Todos los veranos se enamora de alguien. El otro día hablamos por WhatsApp y le pregunté si este también. «Este —me dijo— no sucede». Claro, no es que ella se lo proponga, o lo busque, es que la cosa le sobreviene como un infarto. En el verano de 2016, de visita en el pueblo de sus abuelos, después de cruzarse en varios paseos con otra chica que también hacía caminatas solitarias, acabó por pararla y preguntarle si quería tomar un helado. La chica dijo que sí y después de lamer el helado siguieron con todo lo demás.

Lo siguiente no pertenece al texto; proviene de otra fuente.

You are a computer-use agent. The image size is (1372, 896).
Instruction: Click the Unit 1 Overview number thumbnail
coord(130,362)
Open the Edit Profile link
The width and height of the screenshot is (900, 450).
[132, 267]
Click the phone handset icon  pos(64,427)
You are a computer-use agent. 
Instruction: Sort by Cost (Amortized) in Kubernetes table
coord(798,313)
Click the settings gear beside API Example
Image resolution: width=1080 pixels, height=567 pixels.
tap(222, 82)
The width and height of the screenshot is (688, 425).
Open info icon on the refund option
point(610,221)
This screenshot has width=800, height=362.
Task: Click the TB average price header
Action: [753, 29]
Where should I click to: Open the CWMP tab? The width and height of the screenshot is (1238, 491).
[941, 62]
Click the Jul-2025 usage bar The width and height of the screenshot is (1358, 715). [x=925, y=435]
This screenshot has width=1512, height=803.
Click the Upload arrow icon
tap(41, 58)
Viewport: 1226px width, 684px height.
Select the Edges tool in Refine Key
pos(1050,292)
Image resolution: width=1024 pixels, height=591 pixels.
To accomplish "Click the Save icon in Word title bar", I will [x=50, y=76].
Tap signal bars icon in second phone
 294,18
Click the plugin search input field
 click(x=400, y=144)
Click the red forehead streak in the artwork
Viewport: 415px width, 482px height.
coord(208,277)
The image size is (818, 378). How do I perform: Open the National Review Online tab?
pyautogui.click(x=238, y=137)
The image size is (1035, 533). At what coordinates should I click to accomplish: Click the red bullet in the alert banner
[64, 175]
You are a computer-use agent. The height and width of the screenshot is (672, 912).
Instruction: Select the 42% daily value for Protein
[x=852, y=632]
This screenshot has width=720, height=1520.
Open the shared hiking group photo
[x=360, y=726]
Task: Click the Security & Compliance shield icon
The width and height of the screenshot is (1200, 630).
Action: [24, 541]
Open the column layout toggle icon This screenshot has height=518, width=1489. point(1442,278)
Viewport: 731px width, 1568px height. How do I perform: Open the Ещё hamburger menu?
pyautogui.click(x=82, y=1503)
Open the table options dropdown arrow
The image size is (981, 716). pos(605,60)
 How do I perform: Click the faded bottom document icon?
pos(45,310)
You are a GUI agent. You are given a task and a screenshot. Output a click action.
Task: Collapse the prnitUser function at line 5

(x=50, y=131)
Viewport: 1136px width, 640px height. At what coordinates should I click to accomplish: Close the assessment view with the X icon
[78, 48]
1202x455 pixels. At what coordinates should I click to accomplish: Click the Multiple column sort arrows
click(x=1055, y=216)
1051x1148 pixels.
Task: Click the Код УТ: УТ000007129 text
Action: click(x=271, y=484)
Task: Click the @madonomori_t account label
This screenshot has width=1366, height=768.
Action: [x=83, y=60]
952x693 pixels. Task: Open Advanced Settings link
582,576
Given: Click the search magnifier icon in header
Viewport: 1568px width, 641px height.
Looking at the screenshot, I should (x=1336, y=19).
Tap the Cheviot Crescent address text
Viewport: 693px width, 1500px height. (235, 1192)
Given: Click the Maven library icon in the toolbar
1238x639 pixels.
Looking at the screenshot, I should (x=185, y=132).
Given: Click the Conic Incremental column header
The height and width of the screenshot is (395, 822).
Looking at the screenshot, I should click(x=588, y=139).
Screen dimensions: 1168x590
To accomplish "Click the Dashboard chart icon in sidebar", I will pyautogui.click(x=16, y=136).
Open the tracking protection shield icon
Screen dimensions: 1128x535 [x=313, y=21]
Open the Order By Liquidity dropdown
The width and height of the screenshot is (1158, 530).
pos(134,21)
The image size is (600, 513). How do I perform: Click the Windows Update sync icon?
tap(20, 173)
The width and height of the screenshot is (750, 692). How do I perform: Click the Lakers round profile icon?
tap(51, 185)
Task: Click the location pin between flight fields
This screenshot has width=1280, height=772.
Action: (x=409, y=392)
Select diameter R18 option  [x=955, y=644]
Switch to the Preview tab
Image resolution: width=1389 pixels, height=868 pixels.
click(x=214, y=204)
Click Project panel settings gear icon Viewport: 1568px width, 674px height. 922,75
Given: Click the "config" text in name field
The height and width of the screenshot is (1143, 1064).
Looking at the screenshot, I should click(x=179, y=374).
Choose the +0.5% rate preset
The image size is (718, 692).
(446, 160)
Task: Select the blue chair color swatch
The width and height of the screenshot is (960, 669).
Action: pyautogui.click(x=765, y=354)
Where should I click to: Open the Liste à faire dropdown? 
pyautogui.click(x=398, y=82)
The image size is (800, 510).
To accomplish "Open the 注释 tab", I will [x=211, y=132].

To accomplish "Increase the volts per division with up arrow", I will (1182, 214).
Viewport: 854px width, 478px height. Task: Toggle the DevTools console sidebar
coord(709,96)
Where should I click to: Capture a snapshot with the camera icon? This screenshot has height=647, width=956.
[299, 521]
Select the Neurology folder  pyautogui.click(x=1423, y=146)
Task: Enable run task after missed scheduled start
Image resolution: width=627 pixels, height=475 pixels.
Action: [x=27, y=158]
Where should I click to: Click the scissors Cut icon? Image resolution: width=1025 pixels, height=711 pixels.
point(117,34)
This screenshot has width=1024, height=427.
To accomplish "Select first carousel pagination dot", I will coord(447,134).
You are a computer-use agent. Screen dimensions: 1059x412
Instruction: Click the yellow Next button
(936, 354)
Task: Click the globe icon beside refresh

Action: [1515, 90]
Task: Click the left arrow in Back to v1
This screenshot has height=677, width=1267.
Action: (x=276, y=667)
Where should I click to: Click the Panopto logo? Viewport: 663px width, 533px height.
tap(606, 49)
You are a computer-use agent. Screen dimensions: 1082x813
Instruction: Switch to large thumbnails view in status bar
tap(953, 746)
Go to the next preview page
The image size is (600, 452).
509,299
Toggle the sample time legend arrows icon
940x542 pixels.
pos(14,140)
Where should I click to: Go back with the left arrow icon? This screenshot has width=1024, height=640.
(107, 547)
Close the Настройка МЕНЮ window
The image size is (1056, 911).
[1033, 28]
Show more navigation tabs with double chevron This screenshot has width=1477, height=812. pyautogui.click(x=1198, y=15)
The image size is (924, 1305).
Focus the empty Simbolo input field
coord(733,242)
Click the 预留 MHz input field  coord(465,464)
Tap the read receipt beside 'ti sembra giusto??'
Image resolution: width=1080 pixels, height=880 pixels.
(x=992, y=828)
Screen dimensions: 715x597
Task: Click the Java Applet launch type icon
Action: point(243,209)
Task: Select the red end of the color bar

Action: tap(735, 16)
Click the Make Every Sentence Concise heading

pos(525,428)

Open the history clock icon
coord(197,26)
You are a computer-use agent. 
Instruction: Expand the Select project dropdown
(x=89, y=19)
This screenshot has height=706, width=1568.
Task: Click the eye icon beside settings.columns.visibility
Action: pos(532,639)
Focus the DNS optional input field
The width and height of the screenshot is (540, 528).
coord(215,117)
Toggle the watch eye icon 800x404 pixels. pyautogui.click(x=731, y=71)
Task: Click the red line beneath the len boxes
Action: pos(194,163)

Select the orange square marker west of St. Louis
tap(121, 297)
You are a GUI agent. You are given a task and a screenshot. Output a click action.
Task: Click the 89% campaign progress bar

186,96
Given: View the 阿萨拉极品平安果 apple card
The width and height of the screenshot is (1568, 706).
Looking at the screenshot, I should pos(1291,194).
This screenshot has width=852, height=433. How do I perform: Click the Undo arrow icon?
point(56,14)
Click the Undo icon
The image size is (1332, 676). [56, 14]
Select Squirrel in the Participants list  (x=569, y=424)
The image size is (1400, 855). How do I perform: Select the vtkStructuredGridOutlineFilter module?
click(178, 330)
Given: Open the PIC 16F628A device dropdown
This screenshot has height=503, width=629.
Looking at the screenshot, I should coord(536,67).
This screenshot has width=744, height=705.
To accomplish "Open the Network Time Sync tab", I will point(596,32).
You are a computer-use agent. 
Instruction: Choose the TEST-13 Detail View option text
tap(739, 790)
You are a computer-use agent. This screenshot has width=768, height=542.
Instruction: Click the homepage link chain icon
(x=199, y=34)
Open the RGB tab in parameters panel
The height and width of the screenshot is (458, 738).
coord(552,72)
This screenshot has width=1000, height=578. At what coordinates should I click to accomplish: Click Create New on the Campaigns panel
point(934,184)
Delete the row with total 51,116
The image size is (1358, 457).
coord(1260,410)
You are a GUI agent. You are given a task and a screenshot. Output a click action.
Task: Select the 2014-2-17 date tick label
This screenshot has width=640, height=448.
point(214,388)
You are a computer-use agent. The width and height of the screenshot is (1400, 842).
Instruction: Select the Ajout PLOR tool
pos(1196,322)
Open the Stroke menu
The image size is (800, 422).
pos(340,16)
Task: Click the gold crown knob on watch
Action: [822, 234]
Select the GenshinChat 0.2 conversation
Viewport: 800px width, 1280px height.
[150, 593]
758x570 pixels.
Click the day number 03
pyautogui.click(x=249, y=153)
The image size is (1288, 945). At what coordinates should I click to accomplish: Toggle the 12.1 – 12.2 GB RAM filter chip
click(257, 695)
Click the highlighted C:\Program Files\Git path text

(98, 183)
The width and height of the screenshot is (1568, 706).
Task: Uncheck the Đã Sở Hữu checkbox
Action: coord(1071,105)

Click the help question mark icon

Espero que no le importe que cuente esto, en cualquier caso no voy a revelar su nombre, pero a mi amiga no le duran los ligues más allá del 15 de septiembre. Pierde la ilusión, no sabe continuar, todo lo que le alegra de la otra persona, le parece triste en el otoño de su romance. En el verano de 2019, compartió el último trozo de tiramisú que les quedaba en una cafetería con un dandy británico que había dejado un libro de Oscar Wilde con ilustraciones de Aubrey Beardsley junto a su taza de café. Esa misma tarde, caminaron juntos hasta la playa y se arrimaron mucho el uno al otro para observar con detalle cada dibujo de Beardsley, besándose a los pies de la falda con plumas de pavo real que vestía Salomé.
Su amor del año pasado la invitó a reencontrarse en Londres para ver allí la exposición que la Tate está dedicando a este artista decadente. Ella estuvo a punto de decir que sí, pero la idea de quedarse dos semanas en cuarentena la desanimó. Se dijo a sí misma que era mejor no revivir historias del pasado.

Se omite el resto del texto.